Can Drummond do better? To be frank - and his pre-emptive arrogance demands nothing less - the answer is no. Speaking of Diaghilev leaves the mystery virginally intact.

But there are still nuggets to be mined from these unedited conversations, provided you overlook the ploddingly unctuous questions which punctuate the text. Provided, also, that you don't mind being told endlessly about Diaghilev's grey suits, gliding gait, frightening aloofness and fear of water, and the enormous size of his head.

Some descriptions are evocative. His laugh was "like thunder rolling around"; his handshake was so soft that "you seemed to disappear into it". When, surrounded by acolytes, he made his entrance into a restaurant, "it was like a ship entering a harbour, with little ships around him". For Karsavina he had the lazy grace of a sea-lion. For Cecil Beaton he had a mouth like a shark, and "a marvellous poreless complexion".

We gather a lot about the control he exerted over his company by alternating cruelty and kindness. We get some sense of his magic ability to seem boundlessly rich, while possessing little more than the clothes he stood up in.

Every so often, an anecdote illuminates a work. Serge Lifar's Prodigal Son was so effective because it coincided with the errant dancer's private reconciliation with his master. Sokolova's description of what it felt like to dance L'apres-midi d'un faune - "pushing your hands forward from the wrist" - speaks volumes.

We learn from the composer Igor Markevitch how deeply Diaghilev immersed himself in the scores he commissioned. His interventions were so forceful that Markevitch found it "very difficult to know exactly who was the creator". The composer Nicholas Nabokov, speaks of his infallible musical intuition, and gets closer than anyone else to identifying the quality of risk which infused everything Diaghilev did. This, says Nabokov, derived from the fact that "he was perhaps the first grand homosexual who asserted himself and was accepted as such by society".

But Speaking of Diaghilev is really three books, not one. The second recounts Drummond's pursuit of his sacred monsters and their fascinating reactions to him.
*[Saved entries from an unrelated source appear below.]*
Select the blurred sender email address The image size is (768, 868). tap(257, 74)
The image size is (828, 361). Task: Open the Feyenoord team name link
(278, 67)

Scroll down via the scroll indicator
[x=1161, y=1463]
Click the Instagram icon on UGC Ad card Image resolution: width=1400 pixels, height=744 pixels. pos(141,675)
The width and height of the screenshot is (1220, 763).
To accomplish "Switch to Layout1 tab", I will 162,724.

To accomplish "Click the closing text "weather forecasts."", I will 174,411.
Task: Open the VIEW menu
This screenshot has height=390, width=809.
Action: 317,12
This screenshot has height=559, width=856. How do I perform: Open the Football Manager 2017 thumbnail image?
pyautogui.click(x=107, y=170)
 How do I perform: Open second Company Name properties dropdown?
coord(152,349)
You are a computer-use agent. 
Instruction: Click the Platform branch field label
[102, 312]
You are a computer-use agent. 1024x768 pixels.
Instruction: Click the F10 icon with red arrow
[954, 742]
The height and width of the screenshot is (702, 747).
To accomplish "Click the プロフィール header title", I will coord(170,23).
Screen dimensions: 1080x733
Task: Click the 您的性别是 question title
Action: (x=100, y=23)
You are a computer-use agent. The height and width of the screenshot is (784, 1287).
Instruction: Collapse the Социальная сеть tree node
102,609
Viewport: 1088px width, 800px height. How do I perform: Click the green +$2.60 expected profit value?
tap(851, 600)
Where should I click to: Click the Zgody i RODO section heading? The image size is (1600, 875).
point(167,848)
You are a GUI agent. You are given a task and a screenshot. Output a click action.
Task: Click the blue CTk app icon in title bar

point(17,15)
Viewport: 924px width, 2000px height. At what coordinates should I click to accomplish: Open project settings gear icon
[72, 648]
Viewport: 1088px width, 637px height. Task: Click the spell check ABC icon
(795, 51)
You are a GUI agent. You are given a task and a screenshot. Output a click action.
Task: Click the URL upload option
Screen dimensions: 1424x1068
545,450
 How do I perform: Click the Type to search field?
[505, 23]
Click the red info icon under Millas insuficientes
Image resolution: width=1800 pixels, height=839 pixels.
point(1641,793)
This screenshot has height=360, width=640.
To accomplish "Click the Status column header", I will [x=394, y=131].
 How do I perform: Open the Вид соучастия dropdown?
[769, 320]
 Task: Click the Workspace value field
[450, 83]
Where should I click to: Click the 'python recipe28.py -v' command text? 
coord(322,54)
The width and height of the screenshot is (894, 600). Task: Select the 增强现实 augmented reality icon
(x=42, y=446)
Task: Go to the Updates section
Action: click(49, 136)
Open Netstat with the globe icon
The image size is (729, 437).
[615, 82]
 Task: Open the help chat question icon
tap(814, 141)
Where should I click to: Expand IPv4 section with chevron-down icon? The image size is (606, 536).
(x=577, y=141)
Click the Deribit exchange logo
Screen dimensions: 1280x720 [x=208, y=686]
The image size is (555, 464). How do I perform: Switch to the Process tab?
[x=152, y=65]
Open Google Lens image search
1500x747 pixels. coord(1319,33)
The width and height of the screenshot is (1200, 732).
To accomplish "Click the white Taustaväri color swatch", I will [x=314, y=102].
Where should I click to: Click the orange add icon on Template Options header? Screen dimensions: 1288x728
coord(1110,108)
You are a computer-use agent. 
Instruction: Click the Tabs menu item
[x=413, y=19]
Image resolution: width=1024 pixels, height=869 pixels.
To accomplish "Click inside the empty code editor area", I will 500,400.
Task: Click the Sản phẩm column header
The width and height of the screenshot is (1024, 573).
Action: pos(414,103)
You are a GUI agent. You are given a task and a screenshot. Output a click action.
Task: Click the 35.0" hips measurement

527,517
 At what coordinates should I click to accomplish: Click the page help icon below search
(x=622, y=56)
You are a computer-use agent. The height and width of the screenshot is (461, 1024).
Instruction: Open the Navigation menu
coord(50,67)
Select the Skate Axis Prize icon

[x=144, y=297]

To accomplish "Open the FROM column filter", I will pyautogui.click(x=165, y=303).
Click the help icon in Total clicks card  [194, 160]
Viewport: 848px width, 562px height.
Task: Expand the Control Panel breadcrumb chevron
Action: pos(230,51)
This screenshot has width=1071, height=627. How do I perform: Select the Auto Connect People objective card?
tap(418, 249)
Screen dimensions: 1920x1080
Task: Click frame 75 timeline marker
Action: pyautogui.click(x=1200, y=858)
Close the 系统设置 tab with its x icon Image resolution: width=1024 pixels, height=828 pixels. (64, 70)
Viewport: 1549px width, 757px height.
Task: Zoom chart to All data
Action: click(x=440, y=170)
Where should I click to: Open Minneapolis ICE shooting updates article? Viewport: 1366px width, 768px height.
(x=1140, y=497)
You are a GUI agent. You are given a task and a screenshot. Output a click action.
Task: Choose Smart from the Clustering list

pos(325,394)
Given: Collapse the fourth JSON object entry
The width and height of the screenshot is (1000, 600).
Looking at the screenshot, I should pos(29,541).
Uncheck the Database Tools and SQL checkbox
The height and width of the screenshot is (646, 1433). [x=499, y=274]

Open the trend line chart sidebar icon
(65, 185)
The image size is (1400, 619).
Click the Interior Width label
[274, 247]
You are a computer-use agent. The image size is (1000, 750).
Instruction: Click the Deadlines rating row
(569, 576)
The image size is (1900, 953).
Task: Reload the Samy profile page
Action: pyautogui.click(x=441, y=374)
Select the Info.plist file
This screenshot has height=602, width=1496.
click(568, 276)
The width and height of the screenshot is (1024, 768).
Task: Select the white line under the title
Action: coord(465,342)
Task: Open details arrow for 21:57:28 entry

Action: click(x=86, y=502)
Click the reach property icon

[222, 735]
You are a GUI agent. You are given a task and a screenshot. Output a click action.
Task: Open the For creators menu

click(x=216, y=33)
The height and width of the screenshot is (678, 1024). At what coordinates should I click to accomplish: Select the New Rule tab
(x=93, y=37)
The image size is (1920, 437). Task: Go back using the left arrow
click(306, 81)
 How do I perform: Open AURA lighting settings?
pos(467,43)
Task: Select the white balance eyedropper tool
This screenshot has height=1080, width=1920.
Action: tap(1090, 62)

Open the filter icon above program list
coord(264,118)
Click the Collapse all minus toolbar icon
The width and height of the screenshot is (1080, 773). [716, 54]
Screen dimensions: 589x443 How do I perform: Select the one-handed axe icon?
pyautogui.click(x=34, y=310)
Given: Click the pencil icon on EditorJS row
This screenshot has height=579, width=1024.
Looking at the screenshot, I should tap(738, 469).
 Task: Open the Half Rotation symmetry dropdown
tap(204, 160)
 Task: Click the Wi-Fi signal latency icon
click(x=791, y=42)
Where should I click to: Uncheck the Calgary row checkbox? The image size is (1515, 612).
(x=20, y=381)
Some screw him for every penny they can; some become his devoted friends; some deliver monumental snubs, which he reports in masochistic detail.

The third book, in the form of an extended afterword, is the least satisfactory, being the autobiography of a balletomane who is also one of the most powerful arts grandees in Britain. Drummond is properly contemptuous of what passes these days for innovation, and shows why Diaghilev would not have been happy running the Royal Ballet. But he also has scores to settle and alliances to cement, and seems incapable of disentangling these from the serious points he wants to make about the condition of dance today. Did this book not have an editor?

Between a literary amateur like Drummond, who lets it all hang out, and a professional like Richard Buckle, who keeps his eye on the ball, there is no comparison. Speaking of Diaghilev is a patchy and querulous postscript to Buckle's magnificent Diaghilev (Weidenfeld, pounds 14.99, and still in print). That's the book to get hold of.